I am always amazed when the Second Circuit vacates a state court criminal conviction on constitutional grounds. Not only because Congress has made it harder for federal courts to do this (state courts get the benefit of the doubt when interpreting the Constitution, even if incorrectly), but because the state conviction has already gone through the appellate process in New York and the Appellate Division and maybe even the New York Court of Appeals has already upheld the conviction. The Second Circuit has vacated another conviction, this time on grounds that the defendant's lawyer was ineffective at trial.
The case is Cornell v. Kirkpatrick, decided on December 1. Cornell was convicted of two rapes at the same trial in Ontario County Court. One rape took place in Monroe County, the other in Ontario County, within days of each other. The Second Circuit says that "The Ontario County District Attorney alleged that, because the attack on Victim #2 occurred 'in an automobile that traversed through Ontario County,' he had jurisdiction to simultaneously prosecute both alleged rapes—the one that occurred in Ontario and the one that occurred in Monroe—under New York Criminal Procedure Law § 20.40(4)(g) (the “private vehicle exception”)." Cornell's lawyer did not object when the Monroe County rape went to trial in Ontario County. He should have.

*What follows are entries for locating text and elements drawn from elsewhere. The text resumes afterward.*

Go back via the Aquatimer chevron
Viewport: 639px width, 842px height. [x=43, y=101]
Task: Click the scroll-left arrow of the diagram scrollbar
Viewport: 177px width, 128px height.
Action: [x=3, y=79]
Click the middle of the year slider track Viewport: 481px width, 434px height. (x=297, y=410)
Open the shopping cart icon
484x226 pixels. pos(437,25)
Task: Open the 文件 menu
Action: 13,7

A defendant in New York has a right to be tried in the county where the alleged crime was committed. The prosecution has to prove at trial that the crime took place in that county. This can be a question for the jury, but there was no dispute here; the prosecutor in his opening statement said the crime took place in Monroe County. Now the state is singing a different tune, saying on appeal that the prosecutor was mistaken in his opening statement. The Second Circuit (Newman, Cabranes and Straub) is not buying this nonsense, and it suspects the DA is changing his story because it realizes that a State Court of Appeals ruling (People v. Moore) is directly on point in favor of Cornell (a case, by the way, that everyone seemed to overlook as the criminal case wended through the state system). Judge Straub writes, "We remind the State that the prosecutor plays a special role in our society, unique from that of his adversary at the defendant’s table. The prosecutor is “the representative . . . of a sovereignty . . . whose interest . . . in a criminal prosecution is not that it shall win a case, but that justice shall be done.” The Second Circuit is also withering in its criticism of Cornell's trial counsel: "Although Cornell’s trial counsel presented an opening and closing statement, cross examined witnesses, and presented a defense case with three witnesses, the fact remains that he was completely ignorant of the venue law in New York."

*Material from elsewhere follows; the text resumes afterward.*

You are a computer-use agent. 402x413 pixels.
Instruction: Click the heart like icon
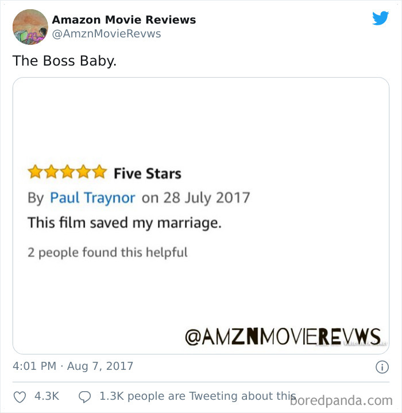click(x=20, y=397)
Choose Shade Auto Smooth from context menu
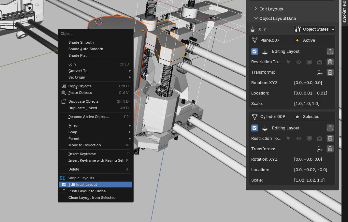The image size is (348, 222). [86, 49]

Anyway, "[h]ad Cornell’s counsel objected to venue on the basis of Moore, the trial court would have been required to submit the issue of venue to the jury and instruct it on the limitation imposed by Moore" at trial. This could not have been a strategic decision by Cornell's criminal lawyer; he simply blew it. The error could have made a difference at trial because "the record demonstrates that the jury, appropriately instructed as to venue, would have easily found by a preponderance of the evidence that the rape occurred in Monroe County." Cornell thus gets a new trial.